Leshchuk, Mariya
On the eve of the German-Soviet war, Mariya Leshchuk, a 26-year-old widowed farmer, lived with her six-year-old son Ivan in the village of Klubowce (today Klubivtsi), 15 km east of Stanisławów (Ivano-Frankivs’k). In 1940, the Soviet authorities had arrested her husband and he was taken to a prison in Stanisławów and never seen again. One morning in November 1942, Leshchuk entered her granary and was shocked to find a boy sleeping on a haystack there. Leshchuk woke him up and invited him into her home.
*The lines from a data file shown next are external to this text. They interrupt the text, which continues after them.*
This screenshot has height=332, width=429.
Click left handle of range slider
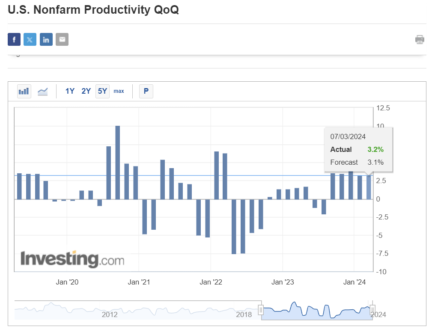click(260, 309)
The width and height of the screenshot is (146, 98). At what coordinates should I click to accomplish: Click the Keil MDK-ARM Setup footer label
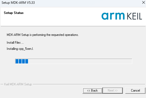tap(18, 84)
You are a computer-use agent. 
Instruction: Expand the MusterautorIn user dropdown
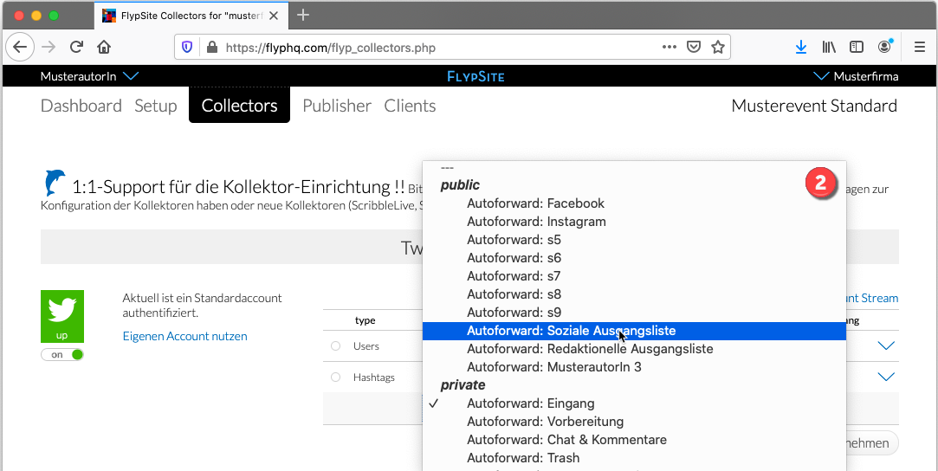pos(131,76)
He told her that his name was Menachem Dresher, he was from Stanisławów, and he had been wandering around the area, since September 1942, living on handouts. Dresher had left his mother Genya and siblings, Helena and Kalman, in the Stanisławów ghetto. Despite the danger involved, Leshchuk decided to allow the Jewish boy to stay with her and he remained there until the liberation of the village in late July 1944. During this time he lived openly in her house and was introduced to villagers by a Ukrainian name. At one point, Leshchuk was concerned that her ward would be exposed because house searches were being conducted. However, her compassion overcame her fears and she kept the boy under her roof. After the liberation, Dresher returned to his hometown and discovered that none of his family had survived. In 1946, he left the Soviet Ukraine and two years later he immigrated to Israel. Leshchuk died in 1970. In 1991, Dresher visited Ukraine and renewed contact with Ivan Leshchuk, who was still living in Klubivtsi.
On November 5, 1991, Yad Vashem recognized Mariya Leshchuk as Righteous Among the Nations.